## EXERCISE DIRECTIONS
Nothing outside the range below should be printed. Output exactly the lines from the line with "Select the crosshair cursor tool" to the line with "Given: Go to the Facebook Home tab", both included.

## RECORDS SHOWN

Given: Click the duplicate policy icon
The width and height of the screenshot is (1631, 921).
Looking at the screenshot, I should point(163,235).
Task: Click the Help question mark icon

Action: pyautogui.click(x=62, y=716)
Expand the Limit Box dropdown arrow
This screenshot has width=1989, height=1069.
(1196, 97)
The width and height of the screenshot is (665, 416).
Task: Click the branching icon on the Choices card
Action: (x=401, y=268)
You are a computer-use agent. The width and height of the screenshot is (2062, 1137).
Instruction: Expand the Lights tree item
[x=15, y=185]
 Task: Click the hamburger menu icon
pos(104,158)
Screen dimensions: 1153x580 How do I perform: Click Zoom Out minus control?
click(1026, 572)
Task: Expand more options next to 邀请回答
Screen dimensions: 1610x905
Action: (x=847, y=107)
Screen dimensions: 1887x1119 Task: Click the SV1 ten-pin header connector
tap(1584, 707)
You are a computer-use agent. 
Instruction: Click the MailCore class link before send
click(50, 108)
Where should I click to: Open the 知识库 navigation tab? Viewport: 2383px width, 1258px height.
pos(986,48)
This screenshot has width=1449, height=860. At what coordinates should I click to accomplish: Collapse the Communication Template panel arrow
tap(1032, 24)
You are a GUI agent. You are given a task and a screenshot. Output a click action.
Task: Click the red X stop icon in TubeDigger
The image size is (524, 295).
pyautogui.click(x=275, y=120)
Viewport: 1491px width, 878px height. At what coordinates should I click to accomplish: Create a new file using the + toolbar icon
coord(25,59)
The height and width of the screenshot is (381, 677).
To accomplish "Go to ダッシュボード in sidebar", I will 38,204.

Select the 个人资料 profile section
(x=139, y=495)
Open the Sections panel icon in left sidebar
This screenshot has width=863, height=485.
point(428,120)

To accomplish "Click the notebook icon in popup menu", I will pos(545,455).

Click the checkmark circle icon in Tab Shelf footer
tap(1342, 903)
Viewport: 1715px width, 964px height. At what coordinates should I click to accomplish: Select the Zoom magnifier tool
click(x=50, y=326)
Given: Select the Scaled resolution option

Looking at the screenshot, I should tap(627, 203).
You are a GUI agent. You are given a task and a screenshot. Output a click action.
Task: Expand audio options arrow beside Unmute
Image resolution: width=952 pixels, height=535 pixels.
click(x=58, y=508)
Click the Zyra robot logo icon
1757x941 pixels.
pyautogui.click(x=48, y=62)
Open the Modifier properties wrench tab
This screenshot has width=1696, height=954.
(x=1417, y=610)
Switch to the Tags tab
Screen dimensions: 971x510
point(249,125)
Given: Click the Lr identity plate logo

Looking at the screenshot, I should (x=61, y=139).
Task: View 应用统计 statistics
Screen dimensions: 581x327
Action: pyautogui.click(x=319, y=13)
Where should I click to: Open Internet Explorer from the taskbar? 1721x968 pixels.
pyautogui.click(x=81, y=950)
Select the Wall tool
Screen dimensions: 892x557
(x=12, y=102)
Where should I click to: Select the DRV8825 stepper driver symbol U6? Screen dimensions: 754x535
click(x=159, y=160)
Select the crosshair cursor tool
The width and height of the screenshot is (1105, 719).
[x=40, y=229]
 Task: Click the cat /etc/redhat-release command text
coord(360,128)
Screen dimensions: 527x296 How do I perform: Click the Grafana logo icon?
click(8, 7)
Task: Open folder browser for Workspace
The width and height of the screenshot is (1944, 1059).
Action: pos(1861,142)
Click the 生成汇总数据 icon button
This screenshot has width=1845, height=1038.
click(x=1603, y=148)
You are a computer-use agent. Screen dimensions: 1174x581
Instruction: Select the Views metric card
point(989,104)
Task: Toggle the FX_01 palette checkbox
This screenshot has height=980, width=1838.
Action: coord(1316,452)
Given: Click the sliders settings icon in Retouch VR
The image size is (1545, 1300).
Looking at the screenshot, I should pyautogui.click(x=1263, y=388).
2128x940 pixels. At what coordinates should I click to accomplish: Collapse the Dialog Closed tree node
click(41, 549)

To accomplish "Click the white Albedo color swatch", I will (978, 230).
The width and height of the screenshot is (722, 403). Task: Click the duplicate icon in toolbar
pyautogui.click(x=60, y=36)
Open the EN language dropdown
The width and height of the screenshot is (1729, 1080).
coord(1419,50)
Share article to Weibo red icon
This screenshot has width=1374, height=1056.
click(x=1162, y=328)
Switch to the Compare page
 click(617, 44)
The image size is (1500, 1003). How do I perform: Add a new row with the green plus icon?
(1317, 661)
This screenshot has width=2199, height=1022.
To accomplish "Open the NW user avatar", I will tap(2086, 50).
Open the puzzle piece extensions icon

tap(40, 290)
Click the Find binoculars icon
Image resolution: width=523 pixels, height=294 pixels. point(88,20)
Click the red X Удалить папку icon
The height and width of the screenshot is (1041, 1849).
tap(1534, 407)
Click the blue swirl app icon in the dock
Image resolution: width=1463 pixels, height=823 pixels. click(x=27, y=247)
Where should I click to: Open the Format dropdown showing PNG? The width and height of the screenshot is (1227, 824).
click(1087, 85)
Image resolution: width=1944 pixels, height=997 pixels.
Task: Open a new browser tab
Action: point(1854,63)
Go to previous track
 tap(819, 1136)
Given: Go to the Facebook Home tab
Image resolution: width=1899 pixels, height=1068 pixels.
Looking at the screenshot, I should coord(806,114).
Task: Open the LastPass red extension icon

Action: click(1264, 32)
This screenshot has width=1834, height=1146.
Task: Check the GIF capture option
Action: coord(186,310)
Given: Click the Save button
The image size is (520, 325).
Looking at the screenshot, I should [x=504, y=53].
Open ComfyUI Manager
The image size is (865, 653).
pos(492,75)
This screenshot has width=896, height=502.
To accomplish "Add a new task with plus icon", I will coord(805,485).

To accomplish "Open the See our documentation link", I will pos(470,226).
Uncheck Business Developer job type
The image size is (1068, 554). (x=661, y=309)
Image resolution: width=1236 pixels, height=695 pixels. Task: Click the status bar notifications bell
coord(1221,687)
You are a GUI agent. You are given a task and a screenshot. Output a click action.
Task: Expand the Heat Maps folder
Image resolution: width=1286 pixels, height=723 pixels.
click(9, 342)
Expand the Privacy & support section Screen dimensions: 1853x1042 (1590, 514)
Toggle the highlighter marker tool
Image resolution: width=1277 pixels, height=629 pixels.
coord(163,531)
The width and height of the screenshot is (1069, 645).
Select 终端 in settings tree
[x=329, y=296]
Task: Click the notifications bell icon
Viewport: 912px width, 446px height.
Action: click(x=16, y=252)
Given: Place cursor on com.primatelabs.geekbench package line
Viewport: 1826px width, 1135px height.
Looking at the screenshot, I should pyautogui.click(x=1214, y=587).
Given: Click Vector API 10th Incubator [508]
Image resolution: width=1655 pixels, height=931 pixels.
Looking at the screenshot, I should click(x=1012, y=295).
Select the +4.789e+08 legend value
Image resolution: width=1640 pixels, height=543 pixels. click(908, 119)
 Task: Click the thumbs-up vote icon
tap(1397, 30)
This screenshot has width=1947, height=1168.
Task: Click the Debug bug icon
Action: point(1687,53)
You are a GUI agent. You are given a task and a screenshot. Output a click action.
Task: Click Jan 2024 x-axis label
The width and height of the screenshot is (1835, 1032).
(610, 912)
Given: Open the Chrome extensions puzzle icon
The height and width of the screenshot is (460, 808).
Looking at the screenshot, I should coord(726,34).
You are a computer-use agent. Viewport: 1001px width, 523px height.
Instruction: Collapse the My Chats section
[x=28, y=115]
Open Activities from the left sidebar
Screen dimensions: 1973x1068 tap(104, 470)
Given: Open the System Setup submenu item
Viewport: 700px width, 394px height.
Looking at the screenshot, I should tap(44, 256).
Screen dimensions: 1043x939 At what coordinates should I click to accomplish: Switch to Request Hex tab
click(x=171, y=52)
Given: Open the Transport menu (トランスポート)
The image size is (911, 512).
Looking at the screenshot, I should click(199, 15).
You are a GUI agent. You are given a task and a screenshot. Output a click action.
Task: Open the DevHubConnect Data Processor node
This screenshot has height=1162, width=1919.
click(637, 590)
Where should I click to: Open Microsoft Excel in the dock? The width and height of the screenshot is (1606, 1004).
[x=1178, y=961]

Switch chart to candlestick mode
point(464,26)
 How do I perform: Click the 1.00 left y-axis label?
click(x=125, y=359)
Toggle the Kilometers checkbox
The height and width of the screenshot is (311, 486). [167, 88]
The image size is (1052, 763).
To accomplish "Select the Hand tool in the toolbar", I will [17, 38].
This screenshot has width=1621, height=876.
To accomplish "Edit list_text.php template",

## RESULT OF THIS EXERCISE
Select the crosshair cursor tool
The width and height of the screenshot is (1105, 719).
[x=40, y=229]
 Task: Click the cat /etc/redhat-release command text
coord(360,128)
Screen dimensions: 527x296 How do I perform: Click the Grafana logo icon?
click(8, 7)
Task: Open folder browser for Workspace
The width and height of the screenshot is (1944, 1059).
Action: pos(1861,142)
Click the 生成汇总数据 icon button
This screenshot has width=1845, height=1038.
click(x=1603, y=148)
You are a computer-use agent. Screen dimensions: 1174x581
Instruction: Select the Views metric card
point(989,104)
Task: Toggle the FX_01 palette checkbox
This screenshot has height=980, width=1838.
Action: coord(1316,452)
Given: Click the sliders settings icon in Retouch VR
The image size is (1545, 1300).
Looking at the screenshot, I should pyautogui.click(x=1263, y=388).
2128x940 pixels. At what coordinates should I click to accomplish: Collapse the Dialog Closed tree node
click(41, 549)

To accomplish "Click the white Albedo color swatch", I will (978, 230).
The width and height of the screenshot is (722, 403). Task: Click the duplicate icon in toolbar
pyautogui.click(x=60, y=36)
Open the EN language dropdown
The width and height of the screenshot is (1729, 1080).
coord(1419,50)
Share article to Weibo red icon
This screenshot has width=1374, height=1056.
click(x=1162, y=328)
Switch to the Compare page
 click(617, 44)
The image size is (1500, 1003). How do I perform: Add a new row with the green plus icon?
(1317, 661)
This screenshot has width=2199, height=1022.
To accomplish "Open the NW user avatar", I will tap(2086, 50).
Open the puzzle piece extensions icon

tap(40, 290)
Click the Find binoculars icon
Image resolution: width=523 pixels, height=294 pixels. point(88,20)
Click the red X Удалить папку icon
The height and width of the screenshot is (1041, 1849).
tap(1534, 407)
Click the blue swirl app icon in the dock
Image resolution: width=1463 pixels, height=823 pixels. click(x=27, y=247)
Where should I click to: Open the Format dropdown showing PNG? The width and height of the screenshot is (1227, 824).
click(1087, 85)
Image resolution: width=1944 pixels, height=997 pixels.
Task: Open a new browser tab
Action: point(1854,63)
Go to previous track
 tap(819, 1136)
Given: Go to the Facebook Home tab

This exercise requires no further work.